Le PCR ne “se contente” pas de soutenir le duo Ajaguin-Charolais. Le PCR participe pleinement à la campagne de victoire de Irénée Ajaguin-Soleyen et Céline Charolais-Hoarau.

Canton 18 (Saint-Paul-2)

Pendant plusieurs mois, et durant les mois de décembre et janvier publiquement, le PCR a appelé Pascaline Chéreau-Némazine à la formation d’une candidature d’union de la gauche. Christian Félicité (société civile), Laurence Lougnon (socialiste), Rémy Massain (radical de gauche) et d’autres ont également essayé. Vainement.

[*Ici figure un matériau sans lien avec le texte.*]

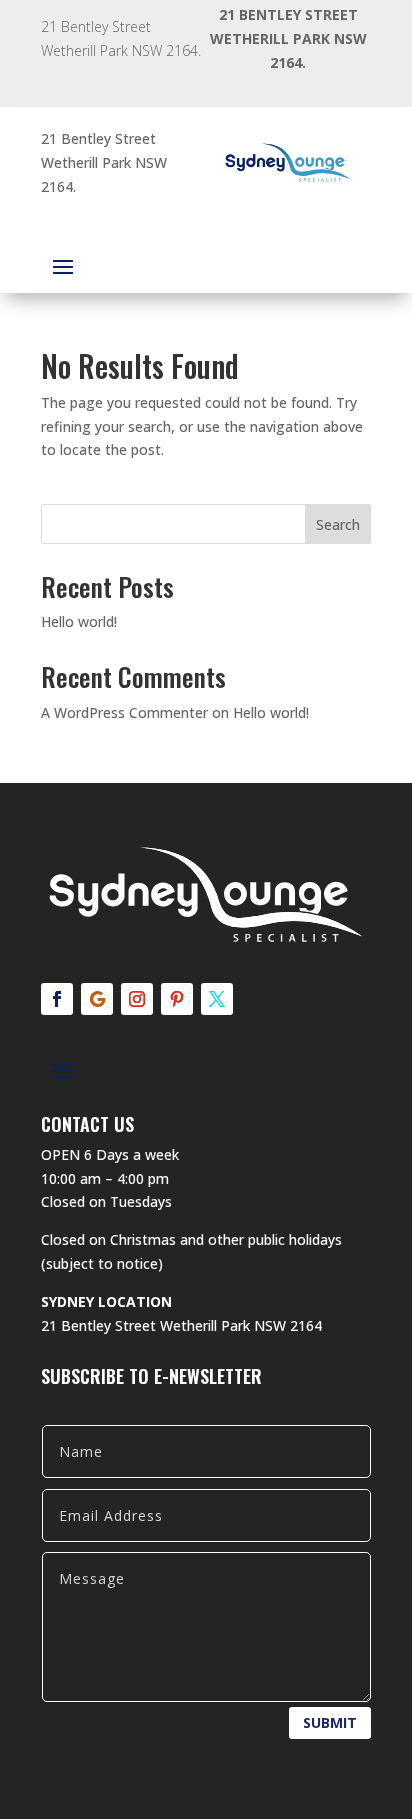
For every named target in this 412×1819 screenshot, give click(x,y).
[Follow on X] (217, 999)
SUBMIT (330, 1722)
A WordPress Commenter (124, 712)
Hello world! (79, 621)
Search (338, 524)
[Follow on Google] (97, 999)
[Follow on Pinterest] (177, 999)
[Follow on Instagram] (137, 999)
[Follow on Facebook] (57, 999)
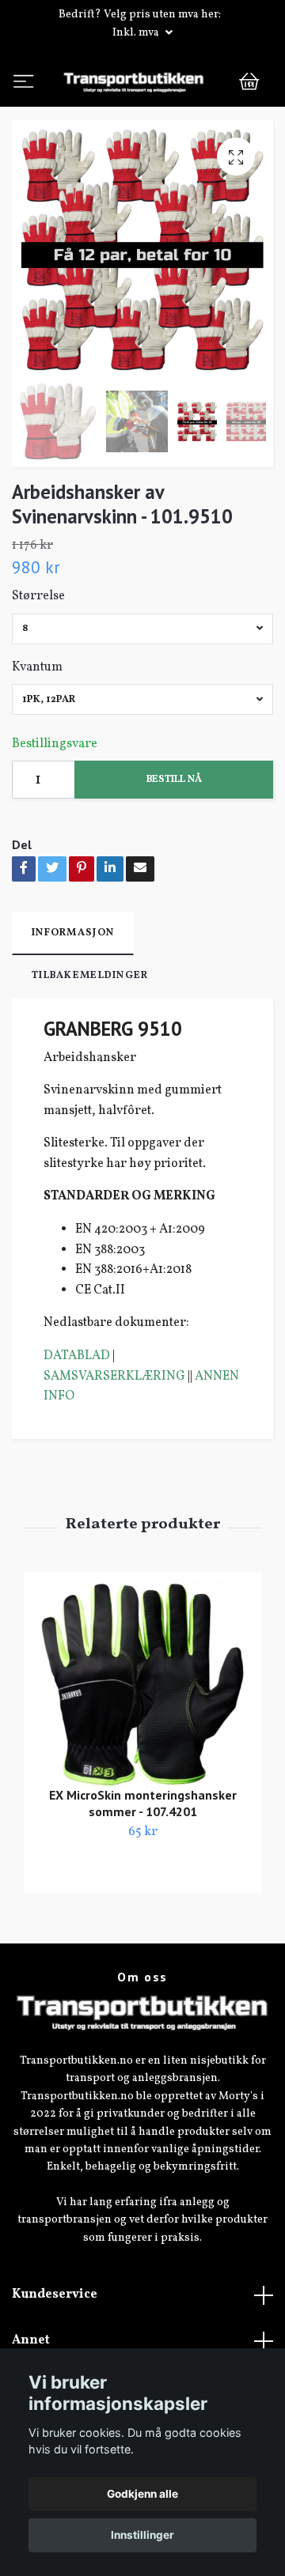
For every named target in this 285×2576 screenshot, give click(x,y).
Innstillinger (142, 2535)
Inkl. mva (137, 32)
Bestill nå (174, 840)
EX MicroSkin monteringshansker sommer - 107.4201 (143, 1864)
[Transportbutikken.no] (142, 112)
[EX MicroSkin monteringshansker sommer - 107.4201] (142, 1745)
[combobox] (142, 689)
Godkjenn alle (142, 2493)
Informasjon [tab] (73, 994)
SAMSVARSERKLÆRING (114, 1436)
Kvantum (37, 727)
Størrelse (38, 657)
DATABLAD (77, 1417)
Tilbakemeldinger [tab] (90, 1036)
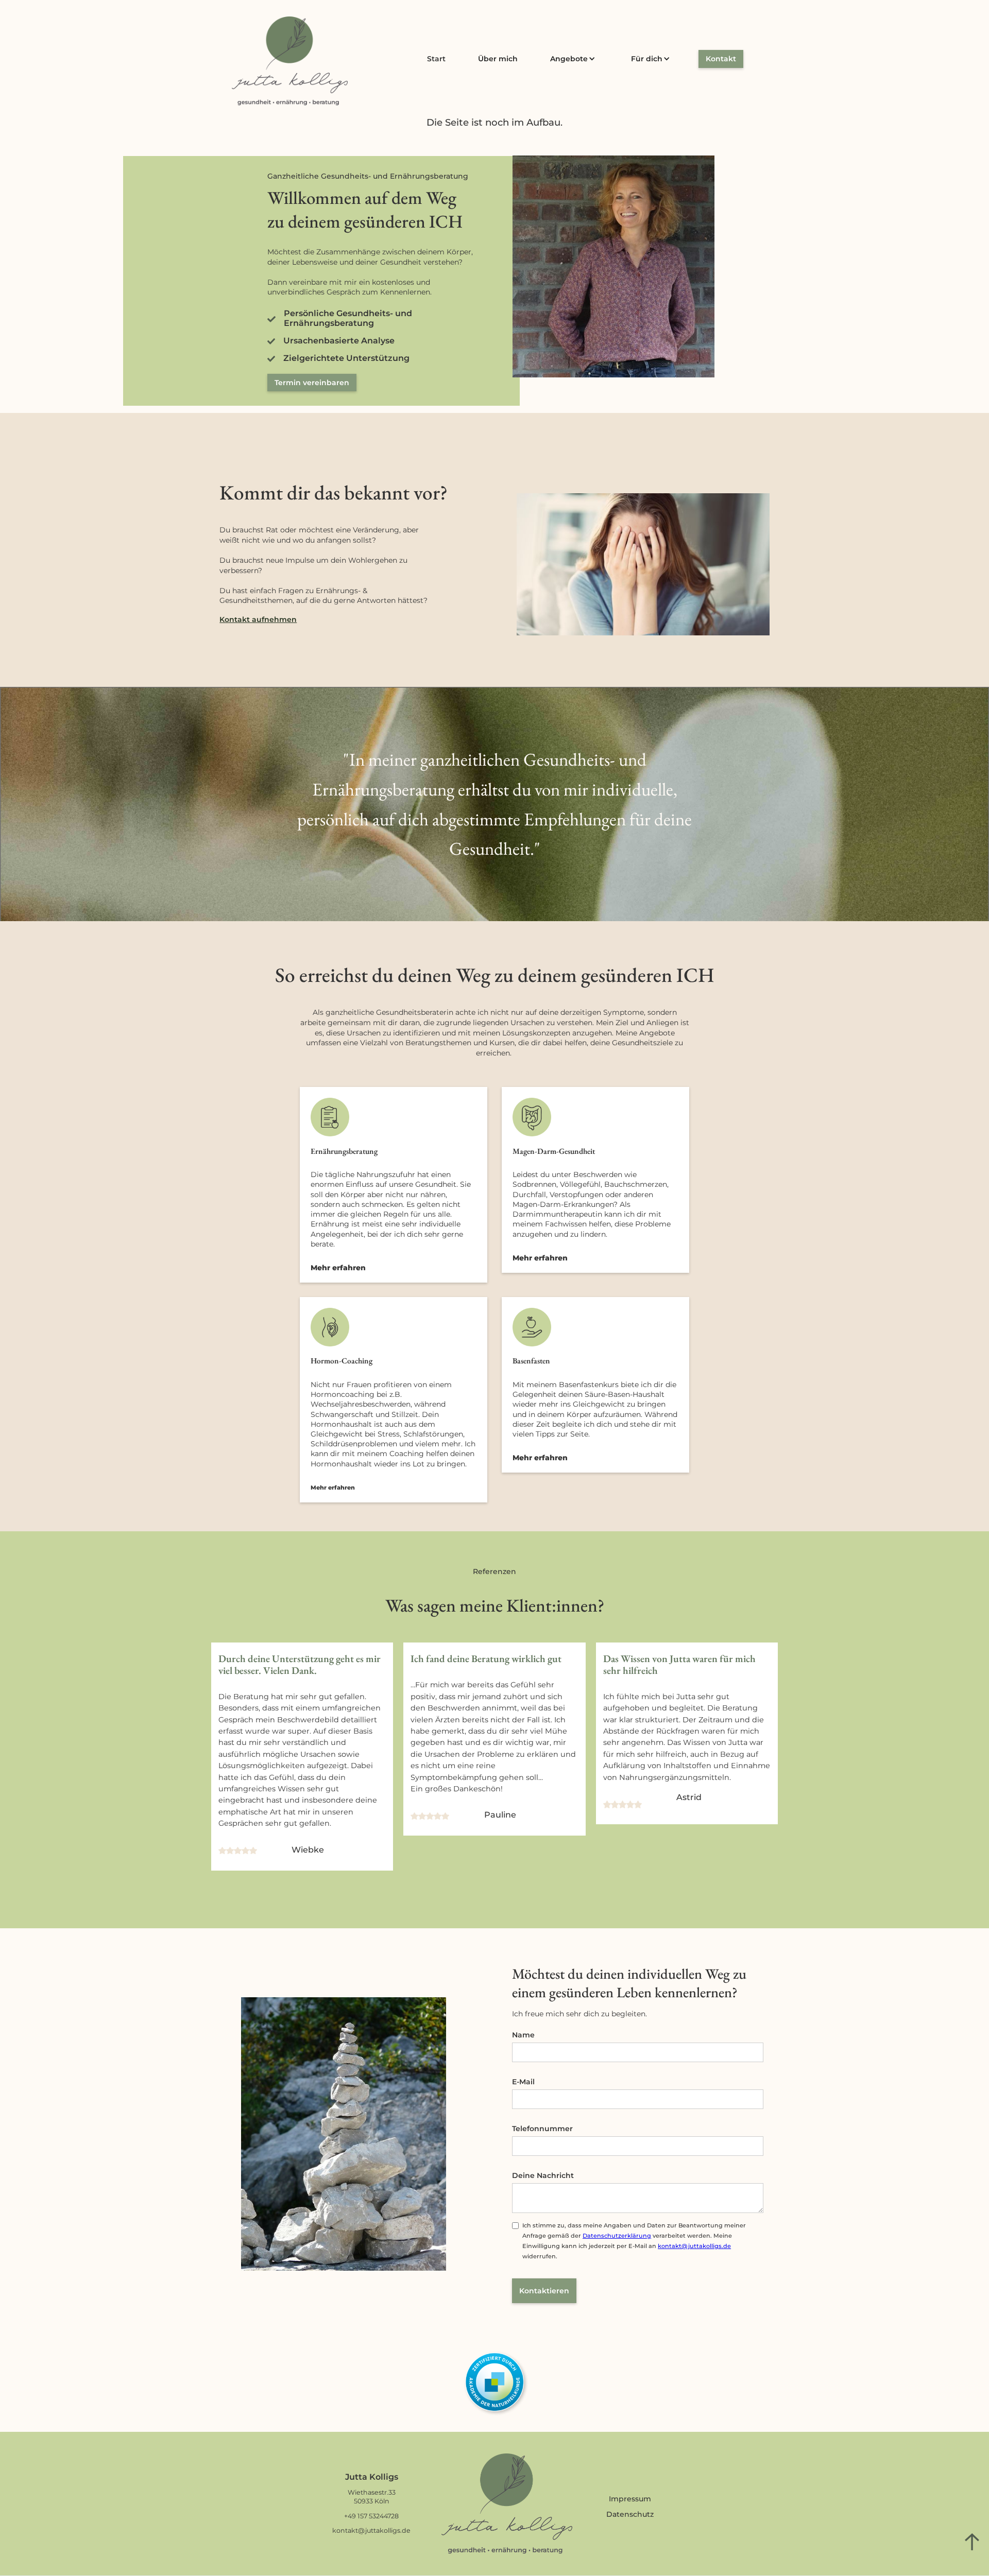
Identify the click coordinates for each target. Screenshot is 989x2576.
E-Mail (523, 2081)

Pas moins de 7 communications médiatisées en attestent.

La prétendue candidate sortante a même qualifié les communistes de “cochons du samedi” lors de la présentation de ses co-candidats.
Affirmer qu’elle bénéficie “également [du] soutien du PCR” au sein d’une “union à gauche minimale” relève donc du mensonge, voire de la malveillance. 
Le JIR est d’autant plus coupable qu’un reportage publié par lui-même (sic), jeudi 19 mars, en page 9, se rapportant à la conférence de presse tenue par la section communiste de Saint-Paul, la veille, fait parfaitement le point sur les relations entre Pascaline Chéreau-Némazine et le PCR. Ce reportage précise également clairement le soutien du PCR à “l’attelage Lougnon-Félicité”.

Il n’existe qu’une seule candidature d’Union de la gauche, celle de “l’Union pour les Saint-Paulois” qui réunit socialiste, société civile, radical de gauche et communiste. 
Le PCR y participe à la fois par la candidature de sa représentante, Wendy Galais, militante communiste du Guillaume, comme remplaçante de Laurence Lougnon, et par sa participation active et exclusive à la campagne électorale, pour la victoire de l’Union contre la candidature de la mairie.

Correction impossible

À la veille du silence médiatique imposé le samedi précédent un scrutin, le PCR ne peut plus avoir réparation auprès du lectorat du JIR (qui n’est pas le même que celui de Clicanoo.re, et encore moins si l’article est restreint aux abonnés). Est-ce là l’intention de la manœuvre qui profite clairement à la candidate PLR ?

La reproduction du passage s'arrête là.